Originally Posted by
garykung
AFAIU - you can negotiate some benefits if you host a major meeting or book a block of rooms. In the scale is large, you may be able to negotiate some perks.
However - for 1 single room? No way.
Originally Posted by
craz
Ids disagree with the no way for 1 room, if a person needs 1 room for say 1 month or longer Im sure a Hotel will be willing to work with that person
Theoretically, it's certainly possible. But, as someone that worked in hotels (including as a Revenue Manager at multiple properties), I think
garykung is much closer to reality (at least in a non-COVID setting).
Negotiating a rate takes time and it must be done with someone at the hotel reasonably high up on the management food chain. In the places I worked, that was a Sales Manager, Revenue Manager, Director of Sales, or General Manager.
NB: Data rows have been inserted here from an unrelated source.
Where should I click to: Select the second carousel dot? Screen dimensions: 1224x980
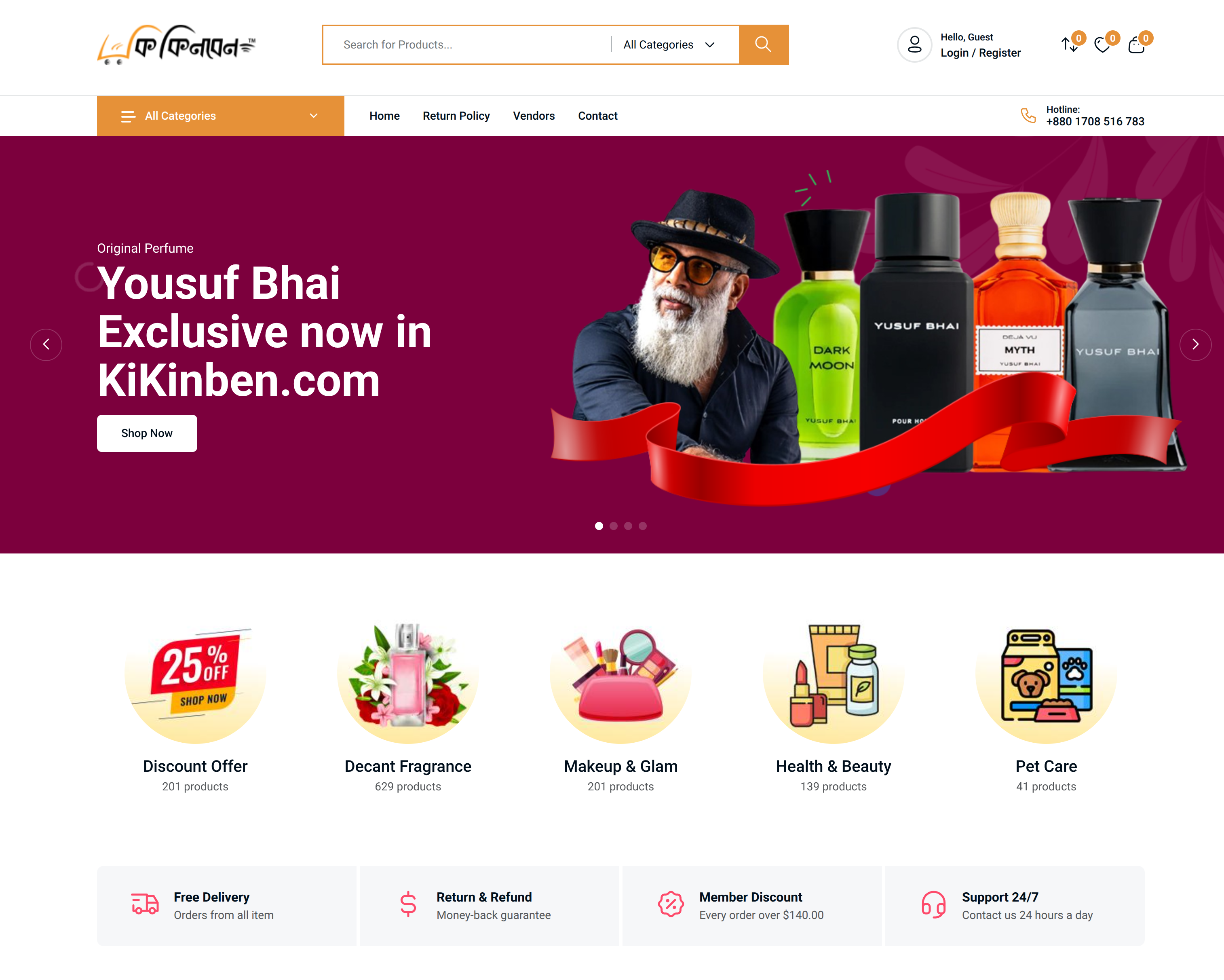pyautogui.click(x=613, y=526)
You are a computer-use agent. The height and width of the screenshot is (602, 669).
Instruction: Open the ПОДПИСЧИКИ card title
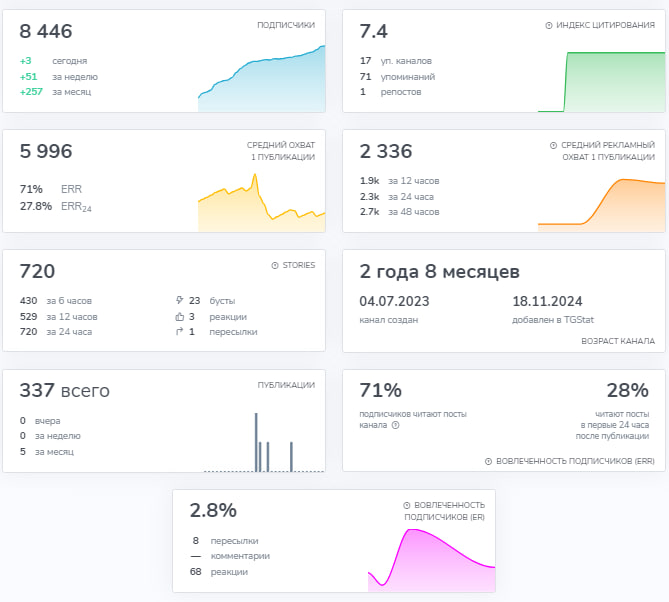(285, 25)
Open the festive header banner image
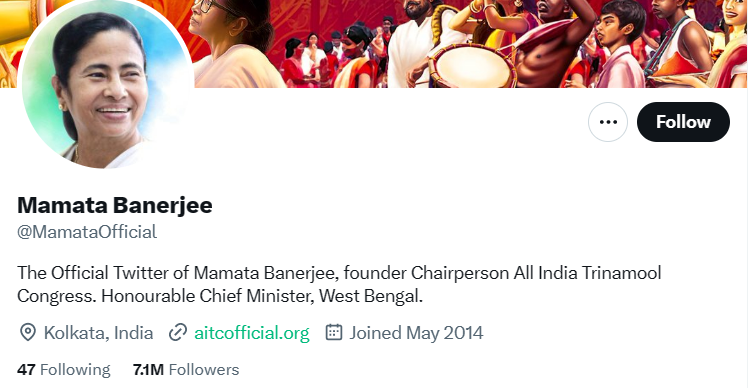The height and width of the screenshot is (388, 750). (375, 44)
No one else could change rates prior to arrive, in part because the salaries of those folks were tied to meeting revenue goals.
In a large hotel, it simply isn't worth the time to negotiate with a single person. At best, you're getting 365 room nights, with the majority of long-term stays by individuals being under 60 nights. Instead of spending time negotiating for 60 nights, a Sales Manager could be responding to a Request for Proposal (RFP) for a 20-room group staying 4 nights with meeting space and catering. Or, the Sales Manager could be prospecting for a local company that might represent hundreds or thousands of room nights annually.
Similarly, a Revenue Manager's time is usually better spent investigating issues that the revenue management software can't understand. Fixing a potential problem (like identifying an event that is driving a lot of speculative reservations) could result in thousands of dollars of additional revenue.
Never say never. But, most adequately-run hotels aren't going to enter into negotiations with an individual traveler.